郑州幼儿师范学校门诊统筹管理办法(暂行)
2011-9-1
为做好我校参加郑州市城镇居民医疗保险学生的门诊统筹工作,根据国办发[2008]119号、豫政办[2009]126号、郑政办文[2009]70号和郑劳社医疗[2008]4号文件精神制定本办法。
一、门诊统筹原则
大学生医保门诊统筹本着“病有所医,统筹共济”的原则:即满足大学生普通门诊的需求,更大限度地发挥社会医疗资源的补充作用,为参保学生提供优质、高效、方便、快捷的服务。
二、门诊报销办法
1、门诊医疗费的报销范围:
参保学生报销门诊费时,门诊费必须符合“郑州市城镇居民医疗保险药品目录和诊疗项目”。 药品和诊疗项目不在规定之列的,费用由参保学生本人承担。
2、门诊医疗费的报销比例和金额:
参保学生每人每年报销最高金额为50元,全年门诊总费用在80元以下的,按实际费用的60%报销。
3、参保学生就诊要求:
就诊实行校医务室首诊制,需转诊,由校医务室开具转诊证明,学生持医保IC卡到二甲医院就诊。
4、门诊费报销办法:
(1)门诊费半年报销一次,学期末,统计、换算、公示,开学时发放报销费用。
(2)转校外就诊的学生,2天内须持病历原件及复印件、费用清单和医保卡到医务室转诊医生处登记、存档。

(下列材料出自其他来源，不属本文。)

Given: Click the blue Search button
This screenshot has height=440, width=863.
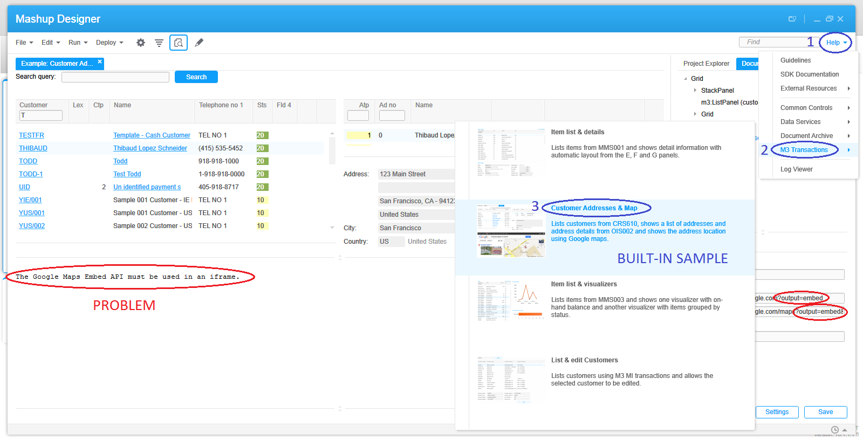Looking at the screenshot, I should 196,77.
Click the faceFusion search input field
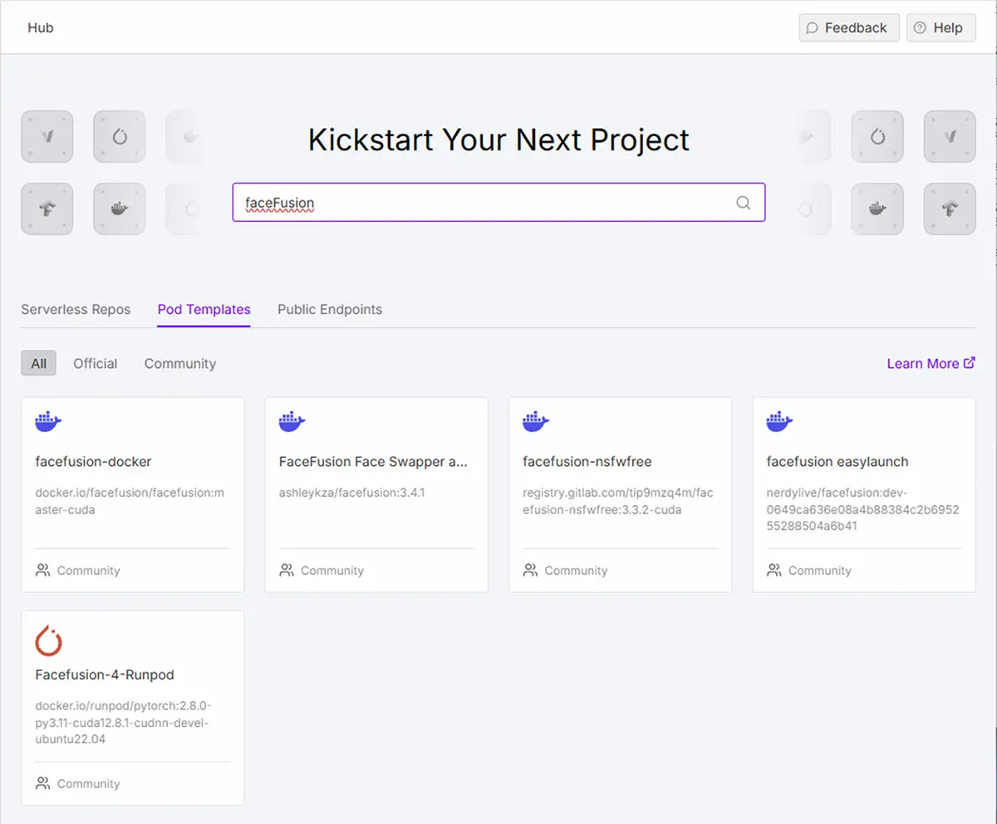This screenshot has height=824, width=997. click(x=482, y=203)
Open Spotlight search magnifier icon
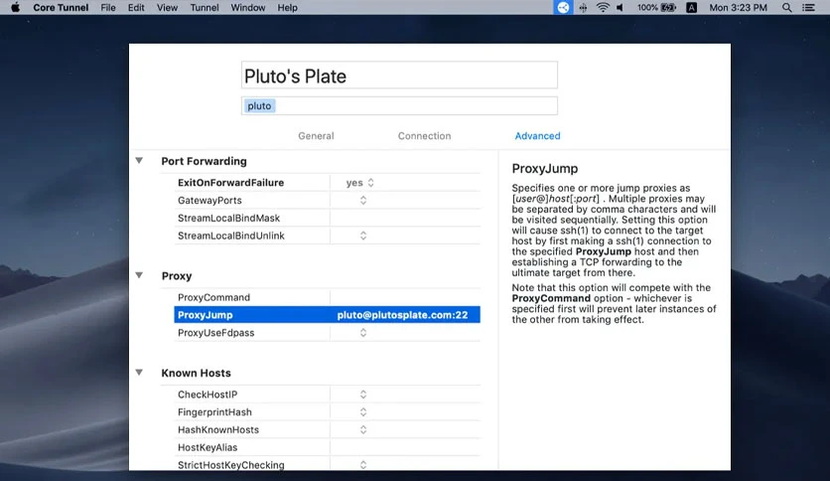Screen dimensions: 830x481 click(x=787, y=7)
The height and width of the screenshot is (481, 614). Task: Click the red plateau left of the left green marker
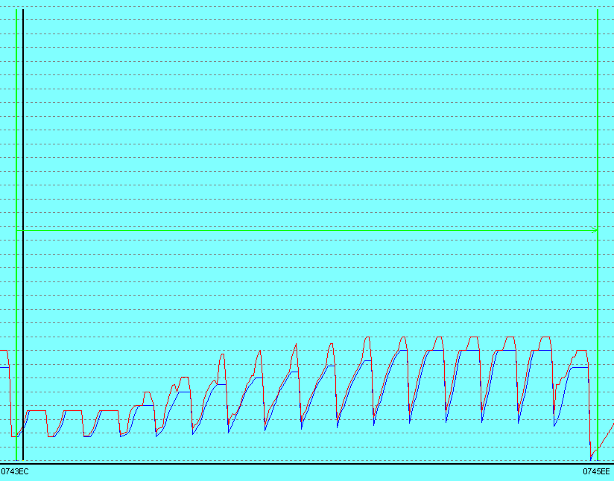point(4,350)
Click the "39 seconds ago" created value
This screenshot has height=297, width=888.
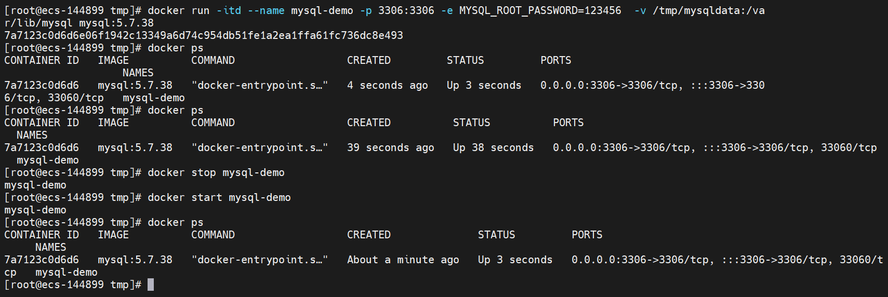[x=391, y=147]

(3)实习、寒暑假、休学期间发生的门诊医疗费用,返校后持病历原件及复印件、费用清单和医保卡到学生科汤老师处登记、存档。
三、监管
1、学校学生医保工作领导小组负责门诊医疗费统筹基金使用情况的监管。
2、学校及相关工作人员弄虚作假、挪用医疗保险基金的,由市劳动保障行政部门责令退还,构成犯罪的依法追究刑事责任。
3、参保学生弄虚作假,采取隐瞒欺诈等手段骗取医疗保险基金的,暂停其医疗保险待遇,发生的医疗费用不予支付。已经支付的,予以追回,构成犯罪的,依法追究刑事责任。
4、学校确定的门诊医疗统筹基金的支付比列和最高支付限额,一年内不予变更,次年可以调整。
四、本办法自2010年1月1日起执行。